◆ Stored data entries ◆
•••••
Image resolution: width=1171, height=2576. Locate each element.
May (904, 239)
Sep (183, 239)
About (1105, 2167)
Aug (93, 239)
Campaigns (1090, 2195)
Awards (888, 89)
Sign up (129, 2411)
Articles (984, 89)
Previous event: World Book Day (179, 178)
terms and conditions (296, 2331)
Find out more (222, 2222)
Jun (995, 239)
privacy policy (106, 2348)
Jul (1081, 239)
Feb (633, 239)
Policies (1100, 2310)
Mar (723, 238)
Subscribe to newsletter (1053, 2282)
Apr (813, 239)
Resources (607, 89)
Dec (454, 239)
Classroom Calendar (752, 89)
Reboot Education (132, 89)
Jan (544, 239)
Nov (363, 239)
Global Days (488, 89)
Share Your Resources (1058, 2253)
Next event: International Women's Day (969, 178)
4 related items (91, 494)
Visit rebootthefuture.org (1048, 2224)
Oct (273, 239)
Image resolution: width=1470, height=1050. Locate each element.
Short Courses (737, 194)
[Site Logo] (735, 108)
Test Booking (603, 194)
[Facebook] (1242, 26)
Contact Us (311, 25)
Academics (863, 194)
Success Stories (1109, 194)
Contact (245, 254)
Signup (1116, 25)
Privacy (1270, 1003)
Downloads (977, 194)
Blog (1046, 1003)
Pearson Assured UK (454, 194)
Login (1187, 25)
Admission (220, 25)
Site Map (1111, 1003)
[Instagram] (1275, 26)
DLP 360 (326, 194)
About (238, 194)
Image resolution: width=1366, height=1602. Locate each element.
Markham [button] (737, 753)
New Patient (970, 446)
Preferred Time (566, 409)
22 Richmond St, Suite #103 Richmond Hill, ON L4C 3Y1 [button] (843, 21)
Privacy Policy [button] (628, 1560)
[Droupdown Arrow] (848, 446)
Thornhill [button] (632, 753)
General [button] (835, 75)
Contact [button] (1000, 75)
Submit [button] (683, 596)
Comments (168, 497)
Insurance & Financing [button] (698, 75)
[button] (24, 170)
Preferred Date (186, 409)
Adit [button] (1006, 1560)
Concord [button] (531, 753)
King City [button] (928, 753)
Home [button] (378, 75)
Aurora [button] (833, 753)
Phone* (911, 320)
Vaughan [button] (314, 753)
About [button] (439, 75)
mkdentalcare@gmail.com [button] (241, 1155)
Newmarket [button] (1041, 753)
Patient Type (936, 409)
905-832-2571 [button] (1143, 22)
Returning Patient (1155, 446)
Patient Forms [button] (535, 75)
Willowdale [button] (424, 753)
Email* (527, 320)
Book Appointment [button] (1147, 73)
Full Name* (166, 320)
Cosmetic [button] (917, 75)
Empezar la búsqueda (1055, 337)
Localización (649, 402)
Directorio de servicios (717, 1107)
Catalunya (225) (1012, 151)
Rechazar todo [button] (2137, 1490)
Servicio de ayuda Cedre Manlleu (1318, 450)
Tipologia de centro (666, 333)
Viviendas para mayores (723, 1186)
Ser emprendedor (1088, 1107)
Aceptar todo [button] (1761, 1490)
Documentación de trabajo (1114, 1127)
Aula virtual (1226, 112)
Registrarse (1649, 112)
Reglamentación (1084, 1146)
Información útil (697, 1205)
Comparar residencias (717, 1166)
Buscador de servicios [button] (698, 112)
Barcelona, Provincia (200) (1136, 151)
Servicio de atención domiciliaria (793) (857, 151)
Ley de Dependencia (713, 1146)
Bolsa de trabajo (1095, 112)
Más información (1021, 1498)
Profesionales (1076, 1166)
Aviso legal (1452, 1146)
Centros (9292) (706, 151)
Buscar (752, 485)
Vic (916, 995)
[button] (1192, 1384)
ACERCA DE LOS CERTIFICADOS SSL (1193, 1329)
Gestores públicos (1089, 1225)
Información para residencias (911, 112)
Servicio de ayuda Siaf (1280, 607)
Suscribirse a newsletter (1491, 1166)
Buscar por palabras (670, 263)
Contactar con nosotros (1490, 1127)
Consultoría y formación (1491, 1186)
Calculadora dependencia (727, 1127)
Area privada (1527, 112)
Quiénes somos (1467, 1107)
•••••
In the records above, copy exactly the lines from the one that contains "Rechazar todo [button] (2137, 1490)" through the last, and nothing else.

Rechazar todo [button] (2137, 1490)
Servicio de ayuda Cedre Manlleu (1318, 450)
Tipologia de centro (666, 333)
Viviendas para mayores (723, 1186)
Ser emprendedor (1088, 1107)
Aceptar todo [button] (1761, 1490)
Documentación de trabajo (1114, 1127)
Aula virtual (1226, 112)
Registrarse (1649, 112)
Reglamentación (1084, 1146)
Información útil (697, 1205)
Comparar residencias (717, 1166)
Buscador de servicios [button] (698, 112)
Barcelona, Provincia (200) (1136, 151)
Servicio de atención domiciliaria (793) (857, 151)
Ley de Dependencia (713, 1146)
Bolsa de trabajo (1095, 112)
Más información (1021, 1498)
Profesionales (1076, 1166)
Aviso legal (1452, 1146)
Centros (9292) (706, 151)
Buscar (752, 485)
Vic (916, 995)
[button] (1192, 1384)
ACERCA DE LOS CERTIFICADOS SSL (1193, 1329)
Gestores públicos (1089, 1225)
Información para residencias (911, 112)
Servicio de ayuda Siaf (1280, 607)
Suscribirse a newsletter (1491, 1166)
Buscar por palabras (670, 263)
Contactar con nosotros (1490, 1127)
Consultoría y formación (1491, 1186)
Calculadora dependencia (727, 1127)
Area privada (1527, 112)
Quiénes somos (1467, 1107)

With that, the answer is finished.